Wednesday, September 13, 2006

Final theme

It was the summer of 1965. I was sixteen years old. My mother, stepfather, brother and I drove from Cleveland, Ohio to Trenton, Tennessee to visit the place where our ancestors arrived from Africa. The drive was excrutiatingly long. My stepfather owned a Lincoln Continental. It had a nice sound system, but he hated listening to anything that wasn't jazz.

Unfortunately for him, there weren't too many jazz stations between Cleveland and Tennessee back then. Fortunately for me it turns out, "Like A Rolling Stone" was making its way to the top of the charts and every AM station was playing it -- almost all of them the full six minute, nine second version. I swear we must have heard it 50 or 60 times. This drove everyone in the car a little crazy except me. I kept thinking to myself, "This dude is out there." I'd close my eyes when the song came on, and would see movies. I became a Dylan fan that summer and have been hooked ever since. (GW)






CRITIC'S NOTEBOOK


"As I walked out tonight in the mystic garden/The wounded flowers were dangling from the vine." As usual, it is the words that seize your attention first.

"Ain't Talkin'," the last song on Bob Dylan's deceptively mellow-sounding new album "Modern Times," places the listener in a landscape of sweet decay, as handsomely ruined as Dylan's sixtysomething voice, populated by sick mules, blind horses, a missing gardener, nameless foes, some woman, and the walking, weeping, brooding, ironically smiling singer.

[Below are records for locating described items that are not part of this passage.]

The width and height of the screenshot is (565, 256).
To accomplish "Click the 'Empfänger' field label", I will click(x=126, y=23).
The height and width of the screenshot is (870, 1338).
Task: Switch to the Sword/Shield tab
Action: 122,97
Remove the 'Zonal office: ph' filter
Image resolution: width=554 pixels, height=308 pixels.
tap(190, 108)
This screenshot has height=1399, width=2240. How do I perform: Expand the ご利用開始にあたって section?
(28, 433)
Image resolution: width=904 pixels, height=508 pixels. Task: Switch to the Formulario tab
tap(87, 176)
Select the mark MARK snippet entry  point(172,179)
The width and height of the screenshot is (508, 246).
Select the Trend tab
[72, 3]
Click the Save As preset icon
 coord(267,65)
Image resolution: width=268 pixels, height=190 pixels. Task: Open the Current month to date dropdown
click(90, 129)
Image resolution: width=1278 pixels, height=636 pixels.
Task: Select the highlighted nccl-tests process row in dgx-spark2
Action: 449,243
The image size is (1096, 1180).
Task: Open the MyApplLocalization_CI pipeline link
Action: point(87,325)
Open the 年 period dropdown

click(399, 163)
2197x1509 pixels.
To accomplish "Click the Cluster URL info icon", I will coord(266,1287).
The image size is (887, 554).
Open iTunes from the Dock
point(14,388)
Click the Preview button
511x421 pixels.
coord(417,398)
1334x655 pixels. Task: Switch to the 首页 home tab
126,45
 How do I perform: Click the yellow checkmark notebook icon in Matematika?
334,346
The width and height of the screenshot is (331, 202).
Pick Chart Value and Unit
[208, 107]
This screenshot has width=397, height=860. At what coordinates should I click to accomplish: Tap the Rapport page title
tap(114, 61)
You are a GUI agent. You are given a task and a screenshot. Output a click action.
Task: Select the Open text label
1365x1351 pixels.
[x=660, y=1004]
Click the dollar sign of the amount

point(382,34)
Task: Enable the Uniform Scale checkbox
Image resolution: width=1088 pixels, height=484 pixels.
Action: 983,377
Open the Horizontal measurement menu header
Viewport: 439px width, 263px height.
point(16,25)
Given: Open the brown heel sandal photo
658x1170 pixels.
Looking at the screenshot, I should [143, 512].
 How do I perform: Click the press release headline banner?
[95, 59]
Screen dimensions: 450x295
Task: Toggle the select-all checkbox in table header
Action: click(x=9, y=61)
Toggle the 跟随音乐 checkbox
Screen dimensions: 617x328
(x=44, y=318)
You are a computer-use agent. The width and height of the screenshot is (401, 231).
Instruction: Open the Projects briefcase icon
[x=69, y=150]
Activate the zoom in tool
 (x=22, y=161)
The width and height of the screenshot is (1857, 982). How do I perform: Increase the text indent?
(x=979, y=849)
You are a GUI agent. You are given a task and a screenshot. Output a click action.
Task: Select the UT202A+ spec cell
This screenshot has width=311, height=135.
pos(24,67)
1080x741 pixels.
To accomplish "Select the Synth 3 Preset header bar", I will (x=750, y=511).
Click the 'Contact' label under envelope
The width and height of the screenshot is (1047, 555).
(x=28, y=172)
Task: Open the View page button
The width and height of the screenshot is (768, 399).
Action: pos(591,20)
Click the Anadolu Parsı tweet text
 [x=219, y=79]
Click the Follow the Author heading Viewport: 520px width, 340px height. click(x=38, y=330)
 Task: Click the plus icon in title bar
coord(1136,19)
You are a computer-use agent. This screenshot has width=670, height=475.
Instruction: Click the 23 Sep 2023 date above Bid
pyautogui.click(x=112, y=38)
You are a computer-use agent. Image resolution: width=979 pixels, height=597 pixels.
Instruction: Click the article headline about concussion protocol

The vocal line is threadbare: it consists of just five notes, the ancient pentatonic scale. But there is the unswerving sureness of the musical choices -- guitars twisting like vines around plain chord changes, an intermittently keening cello, a steady pulse like dripping water -- that holds you mesmerized.

The protagonist seems to be searching for some sign of hope in the apocalyptic garden, and at the last moment, he finds it: after eight minutes in the minor mode, and a sighing reference to the "world's end," a moonbeam falls in the form of a glowing chord.